--- START TEXT SECTION ---
Is this duct necessary?

Discussion in 'HVAC Heating & Cooling' started by Rmundo, Mar 13, 2021.

  1. Rmundo

    Rmundo New Member

    Joined:
    Sep 20, 2012
    Location:
    Hagerstown, MD
    I am in the process of finishing my basement and have part of the cold air trunk that extends beyond the drop to the air handler by about 26” (see pic). The closest return connected to it is about 6 feet to the right of the drop. It hangs down lower than the supply trunk that runs the length of the room on that side. Cutting this back and re-capping it would really clean up the soffit line and give me an extra inch of head room. I would like to extend the wall I built under the trunk straight up to the floor joist. Is this extension beyond the drop needed? Cutting it back would still leave about 12” beyond the drop. I thought I read somewhere that it was designed this way for something about the air flow or turbulence, but don't know where I read that. I had an HVAC company at my house for two days this week replacing my heat pump and adding supplies and a return for the basement and I never thought to ask them about it. Thanks for your help.
     

    Attached Files:

  2. Dana

    Dana In the trades

    Joined:
    Jan 14, 2009
    Location:
    01609
    A fatter duct has lower velocity = lower turbulence, but square-throated turns are fairly turbulent no matter how fat the duct. Replacing an oversized sharp throated turn with a radiused ell of the smaller duct's size is usually better. Sometimes large sharp-throated duct turns will have internal curved vanes to reduce the turbulence.

    [​IMG]

    [​IMG]

    [​IMG]

    There is also the issue of the transition- it's better to have a tapered transition between sizes, not a sudden sharp throated step size.

    [​IMG]

    Better duct systems also use trunk take0ffs to branches that have a small 45 degree throat or coming in/out of the trunk at a 45 to reduce turbulence.

    [​IMG]

    The difference in noise levels between doing it with tapers & radiuses can be significant:

    [​IMG]

    But unlike the picture above, every seam and joint in the ductwork needs to be MASTIC SEALED if you really care about noise, effectiveness & efficiency.
--- END TEXT SECTION ---
--- START EXTRACTED MATERIAL ---
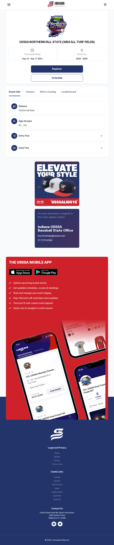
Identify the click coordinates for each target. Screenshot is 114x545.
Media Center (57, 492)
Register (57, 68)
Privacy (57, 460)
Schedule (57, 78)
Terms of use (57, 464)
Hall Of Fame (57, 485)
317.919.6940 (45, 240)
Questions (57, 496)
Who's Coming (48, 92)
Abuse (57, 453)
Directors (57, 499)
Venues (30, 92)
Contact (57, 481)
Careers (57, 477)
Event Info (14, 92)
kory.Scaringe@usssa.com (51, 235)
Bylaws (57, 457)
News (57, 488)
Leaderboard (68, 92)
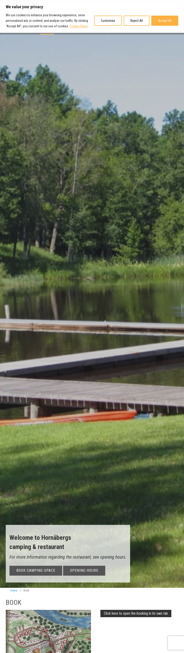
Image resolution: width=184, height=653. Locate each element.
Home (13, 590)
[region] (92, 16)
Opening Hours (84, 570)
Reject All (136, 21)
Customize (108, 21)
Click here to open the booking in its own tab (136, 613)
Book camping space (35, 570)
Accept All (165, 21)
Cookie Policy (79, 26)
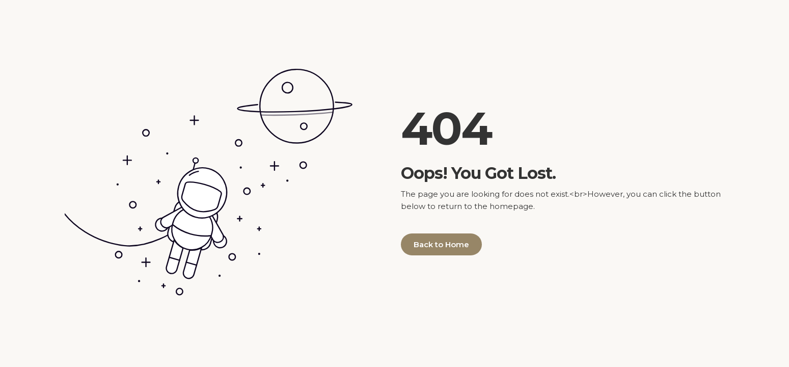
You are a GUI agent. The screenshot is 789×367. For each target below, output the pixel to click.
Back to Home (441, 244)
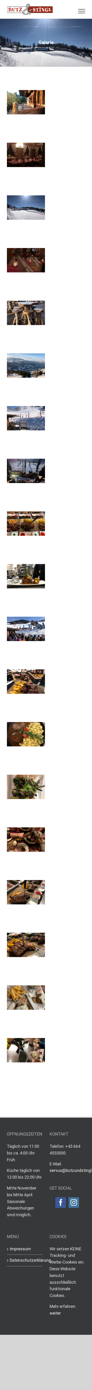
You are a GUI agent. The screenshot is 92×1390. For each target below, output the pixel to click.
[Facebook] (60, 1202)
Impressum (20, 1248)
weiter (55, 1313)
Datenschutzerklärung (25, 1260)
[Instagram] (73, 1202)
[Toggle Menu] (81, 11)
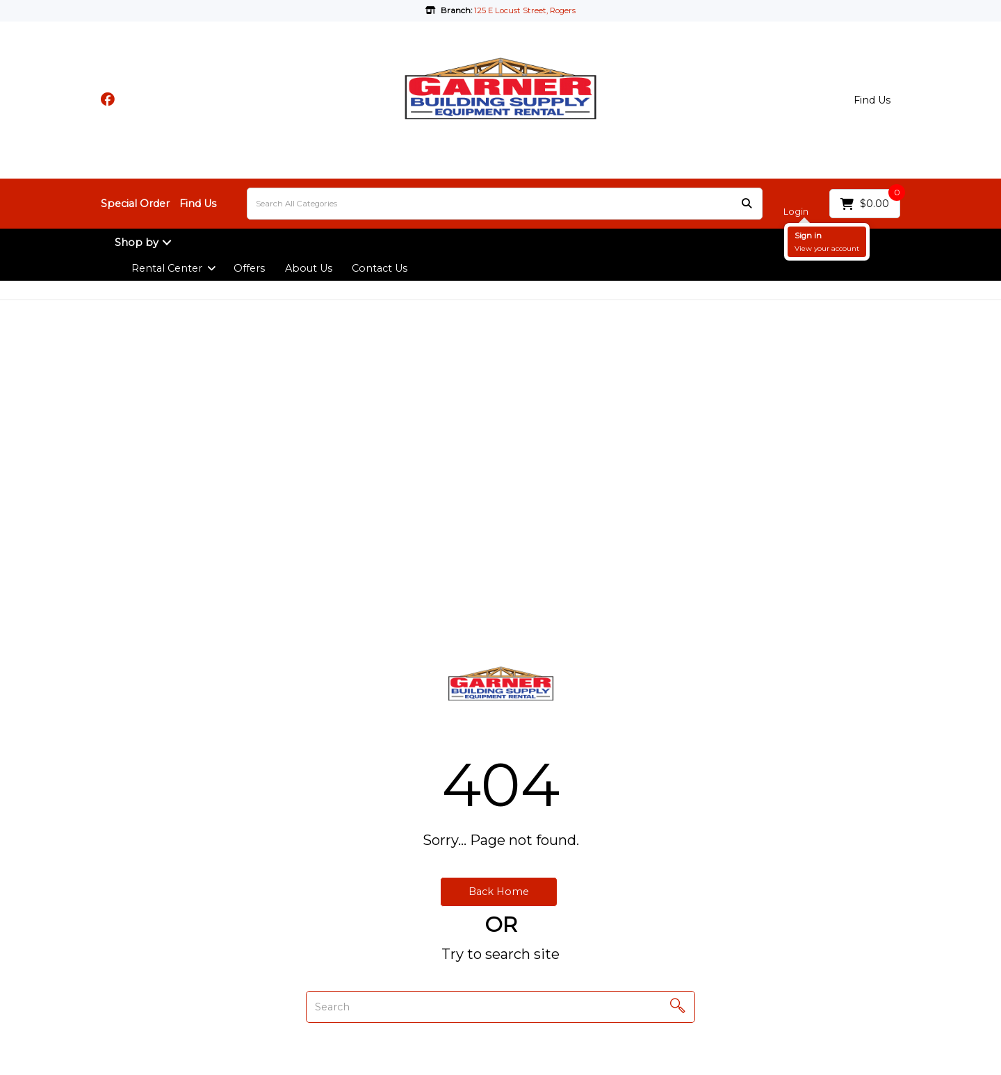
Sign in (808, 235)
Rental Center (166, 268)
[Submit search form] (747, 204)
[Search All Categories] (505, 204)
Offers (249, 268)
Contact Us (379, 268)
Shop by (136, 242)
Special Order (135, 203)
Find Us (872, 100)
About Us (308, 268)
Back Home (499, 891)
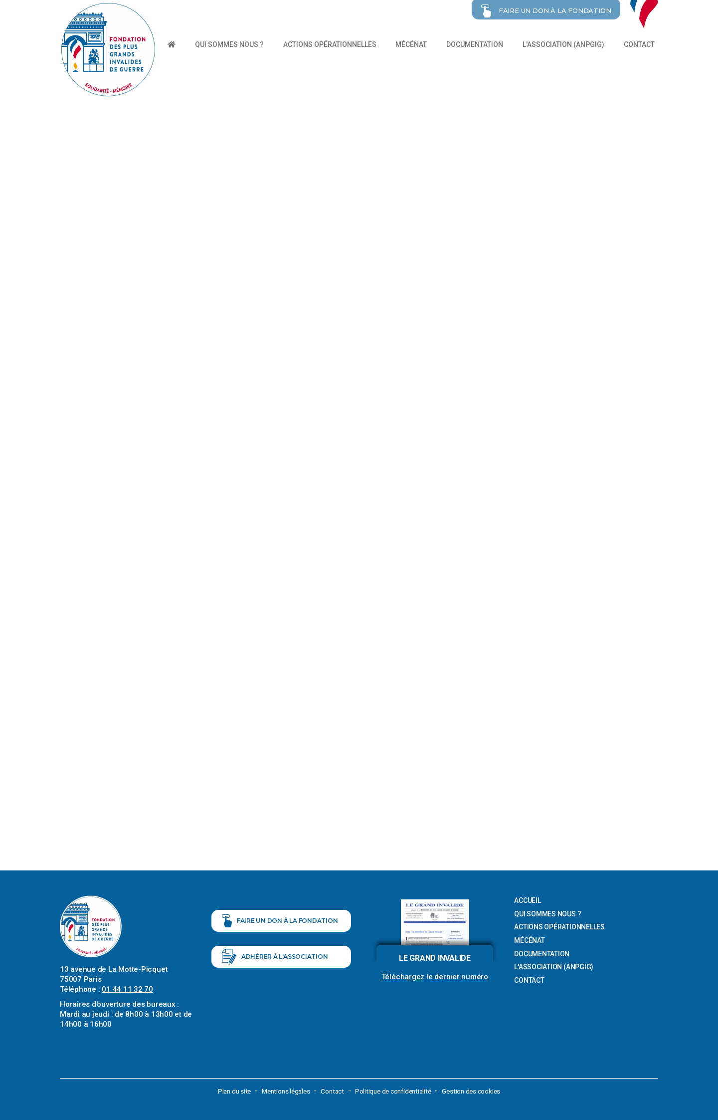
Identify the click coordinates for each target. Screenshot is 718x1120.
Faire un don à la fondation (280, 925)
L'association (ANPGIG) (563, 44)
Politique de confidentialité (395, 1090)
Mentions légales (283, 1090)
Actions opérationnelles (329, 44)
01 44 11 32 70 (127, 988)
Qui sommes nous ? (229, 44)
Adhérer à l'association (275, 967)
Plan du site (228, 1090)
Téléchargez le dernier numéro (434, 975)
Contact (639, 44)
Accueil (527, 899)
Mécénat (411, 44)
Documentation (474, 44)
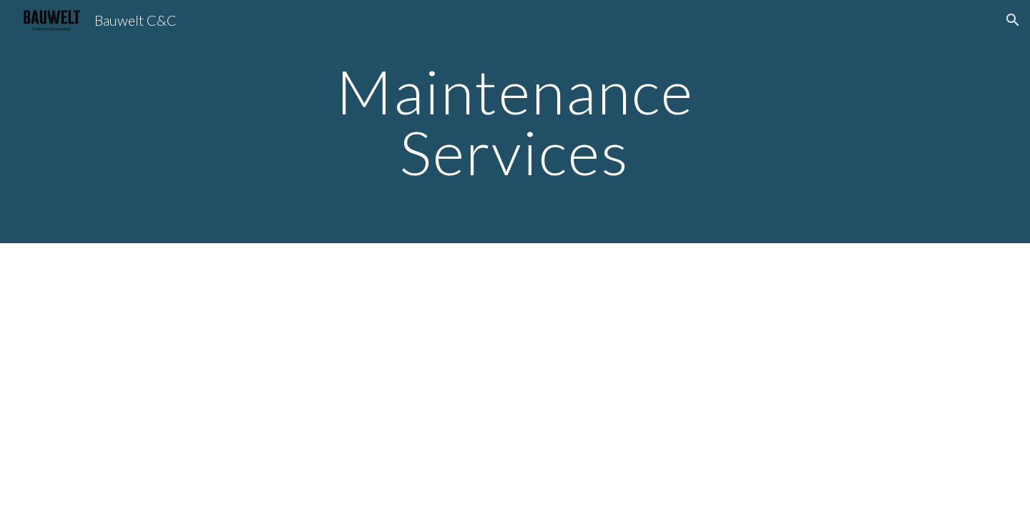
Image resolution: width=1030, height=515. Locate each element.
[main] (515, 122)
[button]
--- END EXTRACTED MATERIAL ---
◆ TASK INSTRUCTIONS ◆
Answer these questions from the duct thread:
1. About how far does the cold air trunk extend beyond the drop to the air handler?
2. What location is listed for Rmundo?
3. According to Dana, what does every seam and joint in the ductwork need if you really care about noise, effectiveness and efficiency?
The listing has no connection to the forum thread about the duct.

◆ EXPECTED ANSWER ◆
1. About 26 inches.
2. Hagerstown, MD.
3. It needs to be mastic sealed.